THE UNIVERSITY OF WESTERN ONTARIO



The University of Western Ontario

Faculty of Engineering

Department of Mechanical & Materials Engineering

MME 273b – Fluid Mechanics 1- Example of a previous Quiz 3

Closed Book 1 hour 30 minutes

AIDS: One Crib Sheet (8 1/2" x 11") both sides (no photocopies), Calculator,

Handouts of valve and pipe flow loss coefficients (2 sheets)

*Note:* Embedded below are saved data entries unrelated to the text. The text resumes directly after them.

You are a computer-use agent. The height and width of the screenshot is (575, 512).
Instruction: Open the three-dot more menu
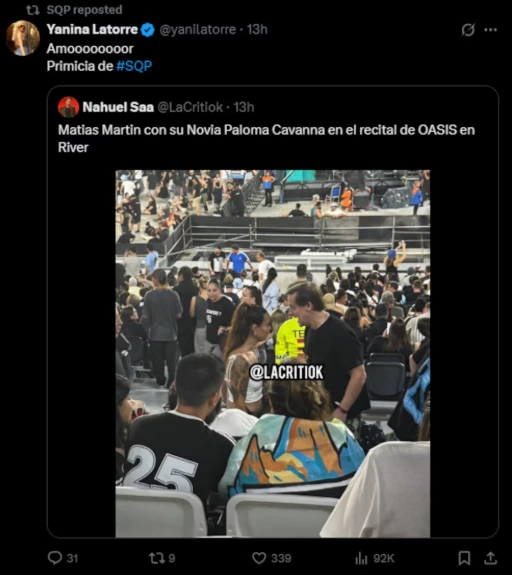pyautogui.click(x=491, y=30)
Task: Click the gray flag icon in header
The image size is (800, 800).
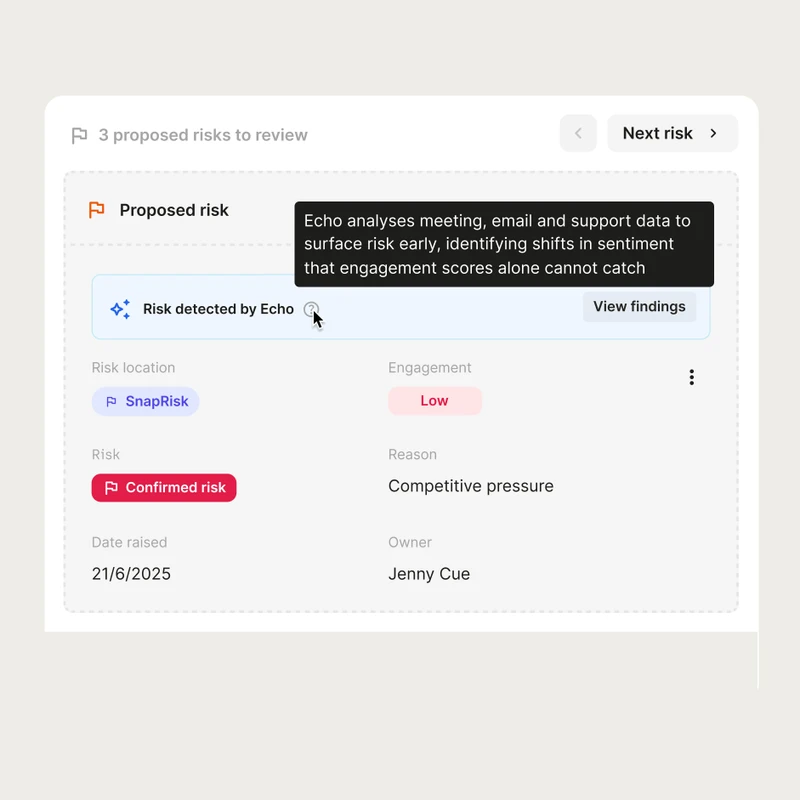Action: point(79,136)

In the pipe system below (not drawn to scale), water of density 1000 kg/m3 and dynamic viscosity 0.001 kg/ms flows from a large pressurised (Ps) reservoir through a system composed of galvanised iron pipework and a fully open flanged swing check valve. The network begins with 100 mm diameter pipe from the reservoir and then, after a sudden contraction, there is a 5 m length of 20 mm diameter pipe. This is followed by a sudden expansion back to 100 mm diameter pipe and, finally the water exits the network at point C as a free jet through a 50mm diameter orifice with a discharge coefficient (Cd) of 0.8. At the exit, a pitot tube is used to measure the free jet stagnation pressure. The tube is connected to a manometer that is inclined at an angle of 3o to the horizontal and is open to the atmosphere at the top. The tube, filled with oil of specific gravity SG = 0.8, gives a scale reading along the manometer of L = 1.2 mm. Calculate:

a) The volume flow rate through the pipe network. [Answer = 4.93 x 10-5 m3/s)

b) The absolute surface pressure within the reservoir (Ps) required in order to achieve this flow rate [68.12kPa].

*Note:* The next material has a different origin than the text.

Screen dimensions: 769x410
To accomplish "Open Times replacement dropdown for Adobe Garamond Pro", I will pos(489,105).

c) The pressure difference between the points A and B in terms of the liquid column height if a U-tube manometer is connected between points A and B. The manometer fluid has a specific gravity of SG = 1.2.

[Answer = 86.81 mm]

The entrance loss coefficient to the pipework from the reservoir may be taken as Ke = 0.5 and the pressure at the exit may be taken as atmospheric (Patm = 101.3 kPa).

NOTES: To aid your study of this trial question, first remember that you need to know the flow velocity in order to compute the losses. The pitot tube at the end allows you to do this. The flow coming out of the pipe hits the end of the pitot tube and so it measures the stagnation (total) pressure there. The other end of the pitot tube measures the atmospheric (static pressure) and so the difference is the dynamic pressure, ½(U2 which the manometer in the pitot tube measures as a vertical height of liquid. From the velocity, U, you can compute the discharge Q (m3/s) remembering to use the discharge coefficient. You know the open end of the pipe at C is at atmospheric pressure so you use the modified Bernoulli equation to work back through the losses to find the pressure in the reservoir. Finally, since you can apply the modified Bernoulli equation between any two points, you apply it between A and B to find the manometer height difference.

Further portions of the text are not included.